また、アルコールの離脱症状には以下のようなものがあります。離脱症状とは、長く飲酒をしていた人が中止した場合に起こる禁断症状のようなものです
〈アルコールの離脱症状〉
1. 発汗が多くなる
2. 脈が早くなる
3. 手が震える
4. 吐き気や嘔吐
5. 幻覚症状
6. 興奮状態
7. 不安感
8. けいれん発作

どのような人がなりやすいのですか?

女性よりも男性に多くみられます。社会的にみた場合、どのような社会的立場の人にもみられます。
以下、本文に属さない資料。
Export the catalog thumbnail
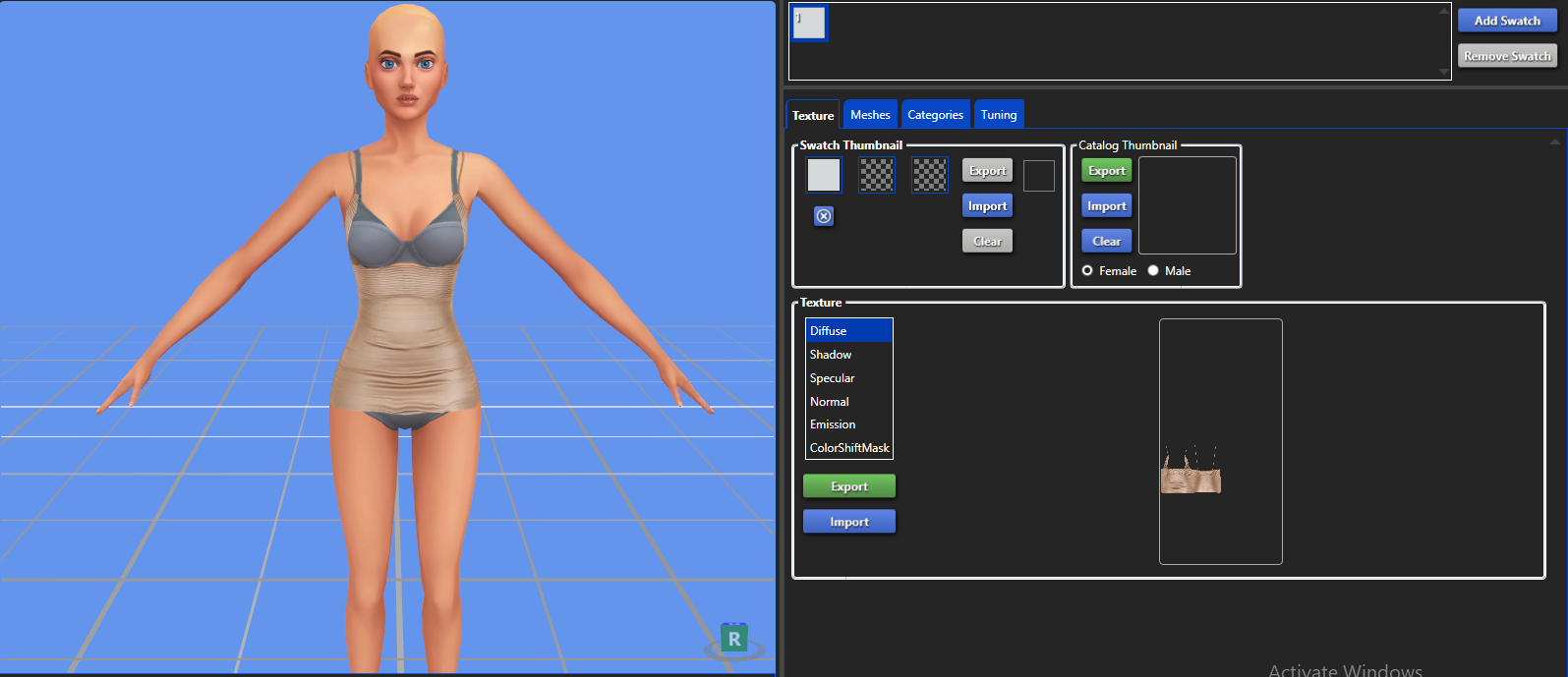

気分障害(うつ病など)や不安障害(恐怖症、パニック障害など)などの他の精神疾患と合併することがあります。原因は一つではなく、性格的な要因や、社会的な要因などさまざまです。内気な人や、短気な人、心配性な人、敏感な人がなりやすいという考え方があります。また、不安や緊張、痛みを和らげるためにアルコールを摂取する人もいます。

身体にはどのような障害が出ますか?

長期に大量にアルコールを摂取していると身体に障害があらわれます。肝機能障害、食道炎、胃腸炎、胃潰瘍、食道静脈瘤、膵炎、筋炎、認知障害などさまざまです。重篤な病態になる障害もあり、治療が必要です。

アルコール依存症の治療はどのように行うのですか?

アルコール依存症の治療はアルコールを完全にやめる事です。そのために、以下のような治療の方法があります。これらの治療の導入には、ご本人の意思が大切です。「アルコールを完全にやめて健康になりたい」という、本人の気持ちが前提になります。
〈治療の方法〉
1. 精神療法・・・飲酒する原因に焦点をあてて、原因を克服していきます。
2. 薬物療法・・・抗酒剤を用いて、再飲酒を防ぎます。
3. 行動療法・・・アルコール依存症をもつ方に不安を軽減するための他の方法を指導します。
4. 断 酒 会 ・・・アルコール依存症を克服したい方が集まり、同じ目標をもって皆でアルコール依存症を克服します。

これらの治療プログラムは専門病院で行われており、ご本人の同意があれば治療を受けることができます。